Знакомы с Шварцем мы были давно, но подружились только во время блокады. И вот встретились здесь, в условиях, далеких от нормальных, но все же не ленинградских. Мы знали, что это как бы бивуак в нашей жизни, и потому особенно ценили эту встречу «на перевале». За короткие дни пребывания в Котельниче Шварц успел побывать в детском доме, эвакуированном из Ленинграда, из Кировского района в Кировскую область, и помещавшемся километрах в двадцати от Котельнича. Именно об этом детдоме он написал через несколько месяцев пьесу «Далекий край», которая пошла потом в Московском ТЮЗе и в других детских театрах страны. Увы, число тюзов в военные годы резко сократилось, — большинство их до войны приходилось на западные и южные области.

СПИСОК СТРОК
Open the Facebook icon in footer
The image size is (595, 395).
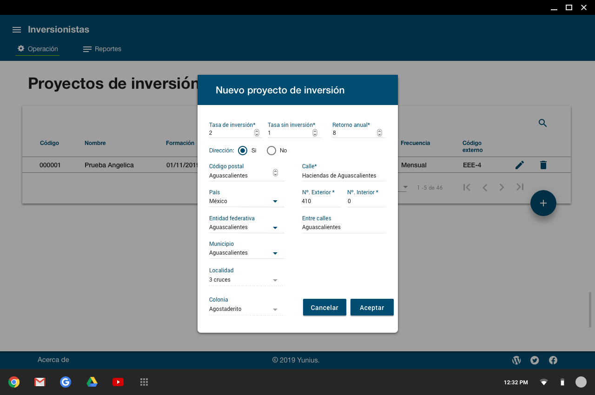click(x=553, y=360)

...

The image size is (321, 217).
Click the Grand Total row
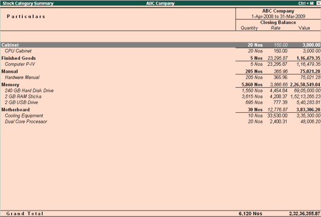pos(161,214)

ЗАДАЧИ ДЛЯ РЕШЕНИЯ
A. Запишите без изменений часть отрывка воспоминаний о Шварце, начиная со слов «Знакомы с Шварцем» и заканчивая словами «и южные области.».
B. Ответьте по отрывку воспоминаний о Шварце на три вопроса:
(i) Во время каких событий автор и Шварц подружились?
(ii) Как называлась пьеса, которую Шварц написал о детском доме?
(iii) На какие области до войны приходилось большинство тюзов?
C. Продолжите отрывок воспоминаний о Шварце, начав сразу после его последнего предложения.
Строки к этому никакого отношения не имеют.

В ОТВЕТ
A.
Знакомы с Шварцем мы были давно, но подружились только во время блокады. И вот встретились здесь, в условиях, далеких от нормальных, но все же не ленинградских. Мы знали, что это как бы бивуак в нашей жизни, и потому особенно ценили эту встречу «на перевале». За короткие дни пребывания в Котельниче Шварц успел побывать в детском доме, эвакуированном из Ленинграда, из Кировского района в Кировскую область, и помещавшемся километрах в двадцати от Котельнича. Именно об этом детдоме он написал через несколько месяцев пьесу «Далекий край», которая пошла потом в Московском ТЮЗе и в других детских театрах страны. Увы, число тюзов в военные годы резко сократилось, — большинство их до войны приходилось на западные и южные области.

B.
(i) Во время блокады.
(ii) «Далекий край».
(iii) На западные и южные области.

C.
В Котельниче же Шварц прочел нам вслух другую свою пьесу — «Одна ночь», о ленинградской осаде, о жакте, где он с женой Екатериной Ивановной дежурил на чердаке, на крыше, сражаясь с «зажигалками». В этой пьесе отлично были написаны женщины. В поэтичном образе Марфы мы ощутили столь присущую Шварцу — сказочнику волю к добру, помогающую преодолеть и большую беду и житейские горести, прибавляющую сил, чтобы жить и работать.
Начался 1943 год. Перед тем как мне переселиться в Москву, мы с женой приехали в Киров. Шварц нам устроил ночевку в местном театре, где он служил завлитом. Еще шел спектакль «Синий платочек», а мы, утомившись за долгий, ненастный мартовский день, уже завалились спать в директорской аванложе под звуки душещипательного романса, сопровождавшего лейтмотивом этот спектакль. Шварц ушел из нашей «спальни» не раньше, чем убедился, что нам удобно, что промокшие наши пальто висят на спинках кресел, а разбухшие от снежной жижи башмаки аккуратно приставлены к радиаторам, которые, правда, были уже выключены на ночь.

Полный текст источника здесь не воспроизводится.